Despite his immense popularity and success, Drucker remained humble. I had the opportunity to introduce him to several CEOs when I worked at Forbes Magazine. Even at 85 years old and with his distinctive Austrian accent, his listeners rated him the best speaker. I sent him a note conveying this feedback, and his partner Frances Hesselbein reported that he had proudly displayed it on his wall. More than moving the needle, he wanted to move people.

Biography

Peter Drucker, born in Vienna, Austria, in 1909, passed away at 95 on November 11, 2005. He worked as a management consultant before becoming a writer and academic, focusing on the operation and leadership of modern business corporations. Drucker was interested in understanding how people interacted in ways that led to success or failure and sought to systematize his thinking to make it accessible to others. Despite being highly contrarian at the time, he gained prominence during the Japanese economic miracle, as his work led to a renewed respect for Japanese practices after WWII.

Drucker is known for coining the term “knowledge worker” and believing this type of employee was crucial for improving business results. He was influenced by economist Joseph Schumpeter, who used the phrase “creative destruction” and focused on people’s behavior rather than commodity fluctuations to understand markets and productivity. He worked as a professor, consultant, and industrial psychologist. His work on management philosophy in European companies paved the way for a more democratic approach to decision-making in American companies.

Drucker believed management was more than just a profit-chasing activity and defined it as one of the “liberal arts.” He drew lessons from history and religion in his work. He argued that businesses needed to have a greater purpose than just profit-making, with a solid dedication to society, to last through the many challenges that occur in the life cycle of a business. He presciently predicted in his book “Management: Tasks, Responsibilities, Practices” that managers of significant institutions, especially in industry, must take responsibility for the common good in modern society, or else no one else will.

Drucker was a palm reader as much as a philosopher and was known for making predictions that often came true and was criticized for occasional misjudgments.

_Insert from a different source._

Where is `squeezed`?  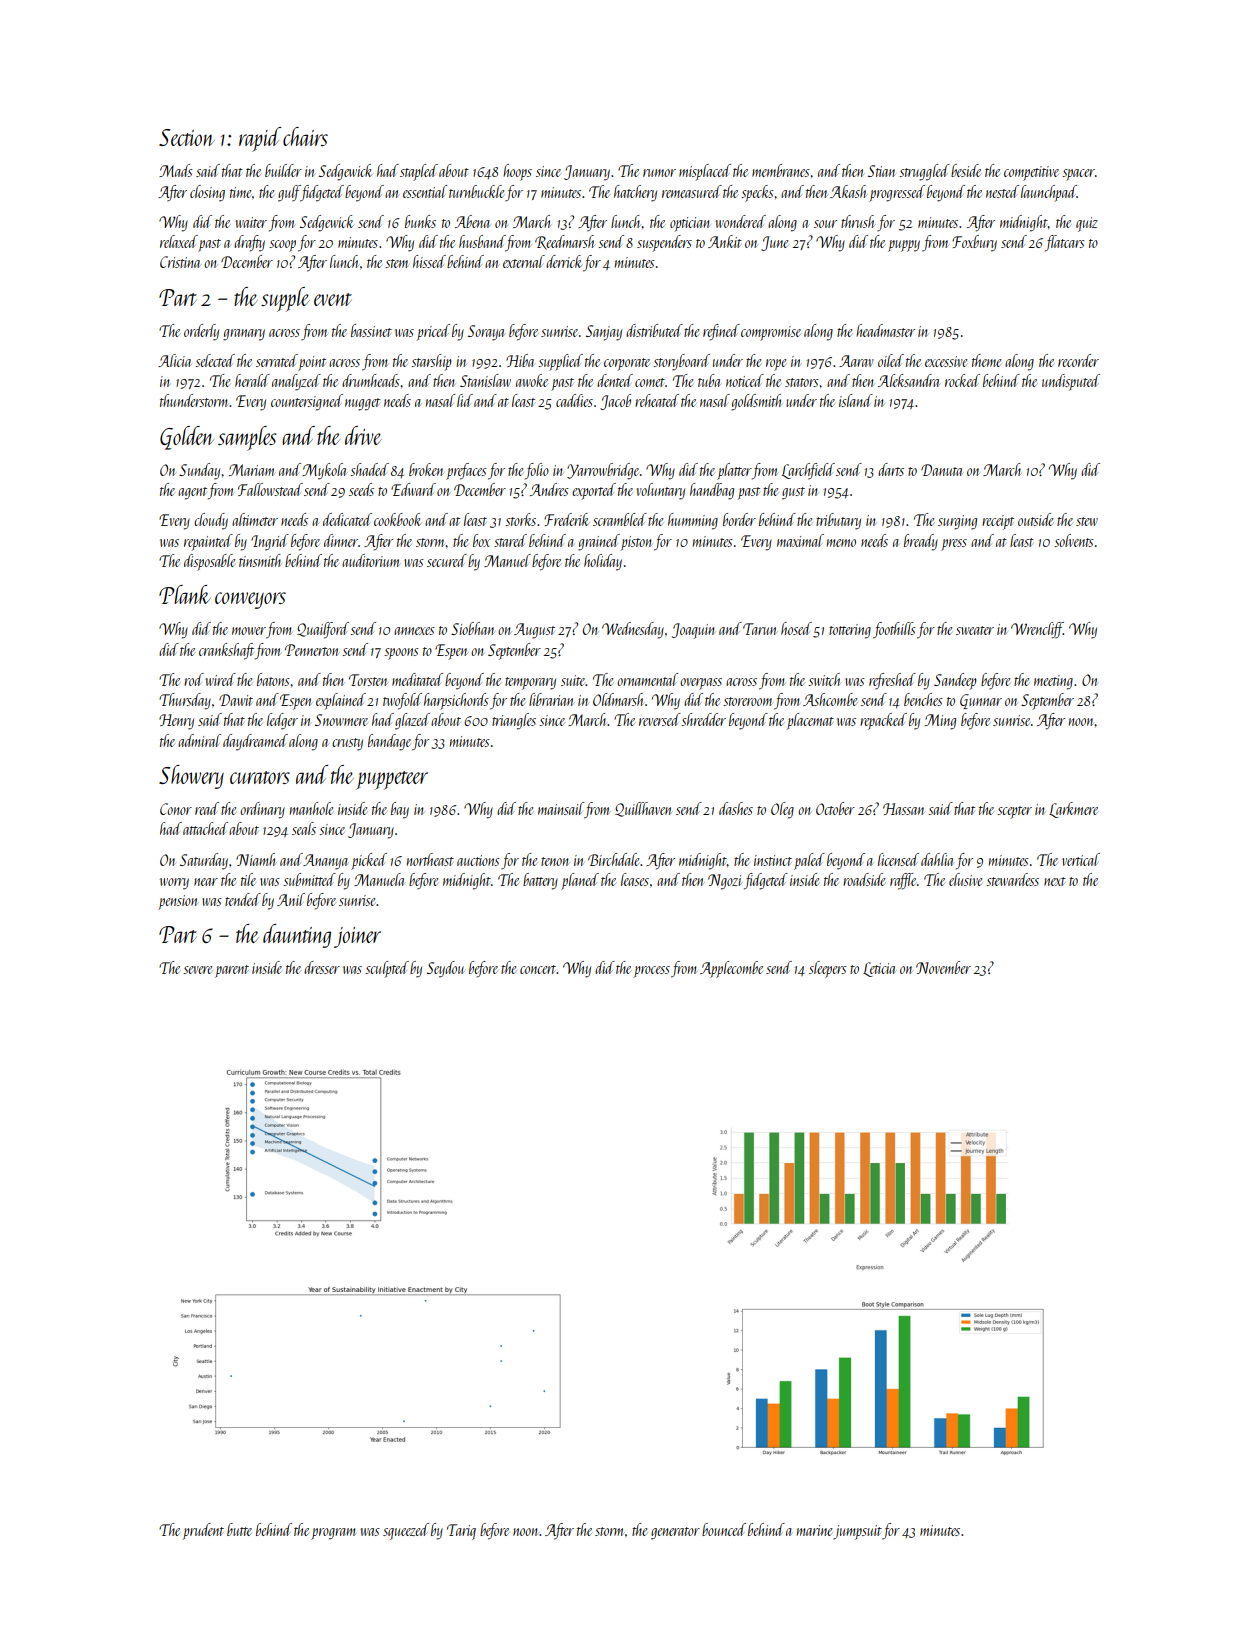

Despite this, he remained a prominent figure in management theory and philosophy. He believed the nation’s financial center would eventually shift from New York to Washington. While he was criticized for this prediction, it is now seen as accurate with the introduction of Sarbanes Oxley and Dodd-Frank regulations.

Fast forward to today. He was right once again. The realization set him on a path as a part professor, consultant, and industrial psychologist.